Most provocative were the magazine pages, a series titled “Face (the joys were greater).” All were black-and-white sheets from high-end women’s magazines that were once taped to a wall—tape residue, often yellowed, remained—but had since been crumpled in frustration, disinterest or rage and some then smoothed out, in regret. Tacked to the wall or hung from a transparent thread, they disclosed only fragments of their subjects: fashionable women, mostly young, objectified. One page had a tiny knit cap attached to a corner, above the model’s crumpled face. One page showed a young woman, nude above the waist, wearing a feather crown. A slightly older woman, her dark hair atop her head, had a knit cap near the wrinkled bottom, but here it recalled the curl-texture of a Buddha head.

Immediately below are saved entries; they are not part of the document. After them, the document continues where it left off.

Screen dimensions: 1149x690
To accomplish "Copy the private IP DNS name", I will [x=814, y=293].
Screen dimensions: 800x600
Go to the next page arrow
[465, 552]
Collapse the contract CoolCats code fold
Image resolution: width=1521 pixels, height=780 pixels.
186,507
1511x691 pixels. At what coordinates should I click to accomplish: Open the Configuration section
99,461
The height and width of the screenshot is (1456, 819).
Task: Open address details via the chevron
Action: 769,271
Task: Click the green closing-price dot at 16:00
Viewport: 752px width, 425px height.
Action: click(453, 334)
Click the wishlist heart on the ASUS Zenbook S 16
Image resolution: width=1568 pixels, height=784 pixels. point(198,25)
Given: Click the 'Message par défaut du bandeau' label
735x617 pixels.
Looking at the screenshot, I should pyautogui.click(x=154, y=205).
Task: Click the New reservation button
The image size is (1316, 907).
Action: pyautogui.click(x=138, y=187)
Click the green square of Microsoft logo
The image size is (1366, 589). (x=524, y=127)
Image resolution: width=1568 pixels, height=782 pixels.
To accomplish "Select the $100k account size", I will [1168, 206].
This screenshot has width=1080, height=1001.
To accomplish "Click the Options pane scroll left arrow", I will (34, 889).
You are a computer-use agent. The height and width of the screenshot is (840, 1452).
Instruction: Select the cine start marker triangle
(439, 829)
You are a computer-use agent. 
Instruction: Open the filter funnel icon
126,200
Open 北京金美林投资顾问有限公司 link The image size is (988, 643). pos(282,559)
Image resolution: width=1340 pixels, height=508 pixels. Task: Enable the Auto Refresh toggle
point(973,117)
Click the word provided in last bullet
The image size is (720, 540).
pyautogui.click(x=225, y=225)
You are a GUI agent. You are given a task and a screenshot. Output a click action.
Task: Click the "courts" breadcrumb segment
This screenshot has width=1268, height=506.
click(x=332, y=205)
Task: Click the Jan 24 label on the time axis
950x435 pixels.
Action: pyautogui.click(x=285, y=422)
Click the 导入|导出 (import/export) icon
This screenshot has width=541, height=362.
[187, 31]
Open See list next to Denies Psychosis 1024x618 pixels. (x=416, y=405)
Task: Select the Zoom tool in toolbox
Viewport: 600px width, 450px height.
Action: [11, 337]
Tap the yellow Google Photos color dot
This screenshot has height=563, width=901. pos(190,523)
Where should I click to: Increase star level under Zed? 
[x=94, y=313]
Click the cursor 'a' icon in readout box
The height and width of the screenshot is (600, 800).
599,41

According to gallery information, what links the images is laughter, strangely altered by her treatment of them.
Circling the room, noticing, adding up, I returned to the beginning: two white balloons outside the elevator doors, a crushed-and-smoothed image of a young woman gesturing, a niche framing a balloon lit from above so its whiteness stood out, along with the first carved figure, this one with a knit head or the headcovers which some Japanese place on temple statues of Jizo, protector of children.
Protection, display. Invisibility, purity. Control by garment, by expectation or by artist’s actions. And the white paintings? Maybe a blank slate on which to write your own future. The show was an ultimate of subtlety and recessiveness.
Janet Koplos is a Contemporary art critic and writer.